What you need to do =
Go to the line holding "Sprawdź (377, 2251)" in the entries below and write out exactly every line down to and including the line holding "marraskuuta (1282, 551)".

..........

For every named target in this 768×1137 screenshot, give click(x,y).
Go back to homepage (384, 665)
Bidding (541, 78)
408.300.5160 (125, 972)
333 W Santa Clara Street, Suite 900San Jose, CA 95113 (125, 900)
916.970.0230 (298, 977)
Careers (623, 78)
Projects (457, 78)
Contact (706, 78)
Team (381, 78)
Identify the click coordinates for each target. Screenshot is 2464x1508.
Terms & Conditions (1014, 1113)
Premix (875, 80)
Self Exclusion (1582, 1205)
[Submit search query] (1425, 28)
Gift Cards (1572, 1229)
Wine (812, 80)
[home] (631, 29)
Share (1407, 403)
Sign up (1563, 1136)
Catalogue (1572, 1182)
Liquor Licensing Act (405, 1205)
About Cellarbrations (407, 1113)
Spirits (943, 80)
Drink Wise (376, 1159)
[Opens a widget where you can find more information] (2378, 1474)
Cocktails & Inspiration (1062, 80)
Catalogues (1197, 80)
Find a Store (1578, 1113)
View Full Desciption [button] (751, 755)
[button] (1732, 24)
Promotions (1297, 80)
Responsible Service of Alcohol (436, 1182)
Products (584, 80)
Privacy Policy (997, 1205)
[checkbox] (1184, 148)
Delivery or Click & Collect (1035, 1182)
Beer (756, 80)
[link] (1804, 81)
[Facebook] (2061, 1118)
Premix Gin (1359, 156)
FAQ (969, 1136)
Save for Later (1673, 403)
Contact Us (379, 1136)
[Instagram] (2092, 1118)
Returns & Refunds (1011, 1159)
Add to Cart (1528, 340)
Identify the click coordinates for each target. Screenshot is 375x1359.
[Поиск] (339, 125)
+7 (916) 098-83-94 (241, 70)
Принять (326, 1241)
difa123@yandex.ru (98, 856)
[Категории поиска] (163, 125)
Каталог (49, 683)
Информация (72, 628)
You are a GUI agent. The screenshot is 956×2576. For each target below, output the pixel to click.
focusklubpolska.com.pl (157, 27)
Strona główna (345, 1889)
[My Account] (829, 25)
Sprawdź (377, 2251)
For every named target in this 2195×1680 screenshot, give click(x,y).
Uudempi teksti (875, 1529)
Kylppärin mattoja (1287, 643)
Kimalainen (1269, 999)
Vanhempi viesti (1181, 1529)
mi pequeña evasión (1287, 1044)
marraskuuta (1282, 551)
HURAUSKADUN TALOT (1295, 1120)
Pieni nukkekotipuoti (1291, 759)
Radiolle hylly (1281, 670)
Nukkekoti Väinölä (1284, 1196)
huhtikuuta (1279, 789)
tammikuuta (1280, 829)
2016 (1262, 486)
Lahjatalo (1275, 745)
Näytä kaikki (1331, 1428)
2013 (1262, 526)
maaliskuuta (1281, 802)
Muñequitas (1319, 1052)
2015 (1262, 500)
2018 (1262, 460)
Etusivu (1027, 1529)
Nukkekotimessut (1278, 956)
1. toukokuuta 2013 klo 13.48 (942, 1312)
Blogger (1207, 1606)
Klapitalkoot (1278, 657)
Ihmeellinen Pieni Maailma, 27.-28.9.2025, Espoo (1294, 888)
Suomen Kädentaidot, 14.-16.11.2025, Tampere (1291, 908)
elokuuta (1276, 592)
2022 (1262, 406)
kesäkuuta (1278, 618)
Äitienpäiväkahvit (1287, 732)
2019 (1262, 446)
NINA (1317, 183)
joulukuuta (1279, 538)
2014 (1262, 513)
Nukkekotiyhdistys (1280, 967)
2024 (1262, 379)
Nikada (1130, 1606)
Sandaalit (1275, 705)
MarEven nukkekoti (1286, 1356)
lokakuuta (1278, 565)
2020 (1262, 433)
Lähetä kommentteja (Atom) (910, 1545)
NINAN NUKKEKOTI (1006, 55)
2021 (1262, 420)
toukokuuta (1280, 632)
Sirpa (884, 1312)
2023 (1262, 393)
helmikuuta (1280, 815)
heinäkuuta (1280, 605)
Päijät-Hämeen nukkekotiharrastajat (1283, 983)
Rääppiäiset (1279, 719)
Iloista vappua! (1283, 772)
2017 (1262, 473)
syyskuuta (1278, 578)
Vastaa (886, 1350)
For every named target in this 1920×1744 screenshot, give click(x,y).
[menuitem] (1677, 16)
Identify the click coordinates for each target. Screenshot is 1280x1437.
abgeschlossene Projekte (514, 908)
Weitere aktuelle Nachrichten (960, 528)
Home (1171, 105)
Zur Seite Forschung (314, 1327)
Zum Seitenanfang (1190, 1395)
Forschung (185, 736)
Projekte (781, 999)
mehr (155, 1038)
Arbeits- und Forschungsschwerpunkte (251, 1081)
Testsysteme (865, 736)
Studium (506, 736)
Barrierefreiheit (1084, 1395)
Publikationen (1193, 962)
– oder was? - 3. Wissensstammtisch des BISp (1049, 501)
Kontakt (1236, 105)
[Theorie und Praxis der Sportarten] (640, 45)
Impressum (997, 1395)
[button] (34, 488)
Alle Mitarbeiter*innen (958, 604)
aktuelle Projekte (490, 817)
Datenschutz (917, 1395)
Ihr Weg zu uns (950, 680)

..........

Answer area =
Sprawdź (377, 2251)
For every named target in this 2195×1680 screenshot, give click(x,y).
Uudempi teksti (875, 1529)
Kylppärin mattoja (1287, 643)
Kimalainen (1269, 999)
Vanhempi viesti (1181, 1529)
mi pequeña evasión (1287, 1044)
marraskuuta (1282, 551)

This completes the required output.